Hand over hand along the wall, she made it into the street and went two blocks over before the steady stream of gasps and insults reminded her the pixie costume electronics were all she had on. She remembered the long-absent feeling of shame coming over her in the cage, but since she was free, only one thought echoed through her mind.

Nakedness was not it.

Her face fell to a sullen frown. Anna let the words hit her and she accepted them, cringing away from each voice. Whore was a popular one, tramp, slut, filth, street trash, and of course pikey. She lacked the coordination to reach up behind her back and turn the wings off, so she plodded along with them curled over her like a smashed dragonfly. One or two passersby clapped or whistled in appreciation for the unexpected show; they made her feel worse than the sanctimonious ones.

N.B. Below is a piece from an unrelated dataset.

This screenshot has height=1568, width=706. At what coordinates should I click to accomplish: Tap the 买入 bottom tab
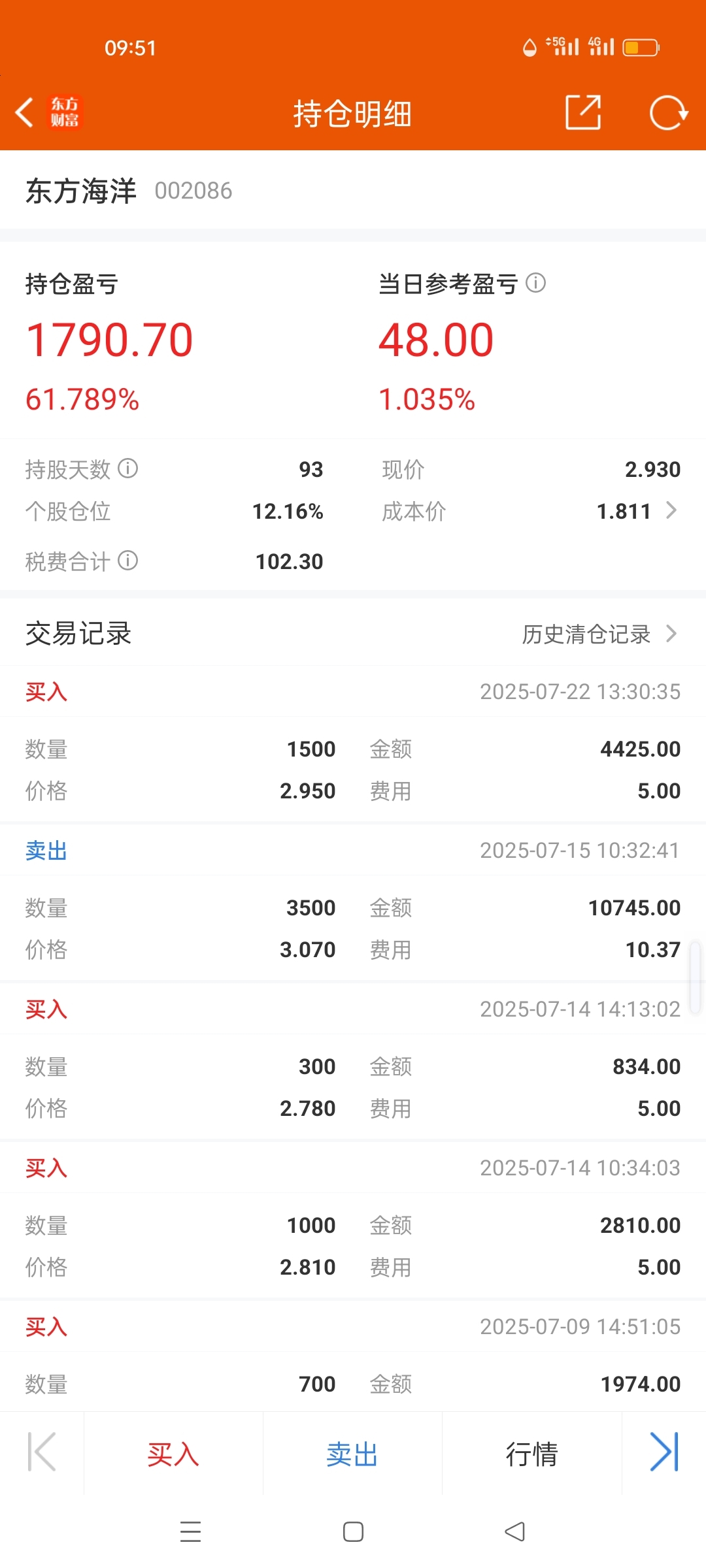[x=173, y=1454]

This part of the city saw few cops unless a riot or a raid wound up on the menu, but fortunately, neither one had been scheduled that day. The falling rain washed some of the filth of her miserable night into the gutter. She walked through the open space in the crowd as it moved to let her pass. Despite being one bad week away from winding up in Coventry themselves, the dregs of this part of town acted as if above her. Most had low-wage jobs with little prestige and lived ten bodies to an apartment, but even they looked down their noses at people from The Ruin.

Some took vids of her, others stared, one or two pawed at her, but drew their hands back with howls from unexpected shocks. Fortunately, the zaps her destroyed mind produced were not much stronger than coincidental static―enough to dissuade, but not injure.

She ignored it all, trudging on until a traffic signal made her stop at the corner. The crowd shifted away, half expecting her to do something crazy, steal, or perhaps they merely wanted to avoid a nutter streaking about with animated wings made of light. Her semiconscious gaze fixated on the crossing signal, and her half-dead body suspended the punishment of pain because she promised it what it wanted. The Propers following and harassing her meant nothing.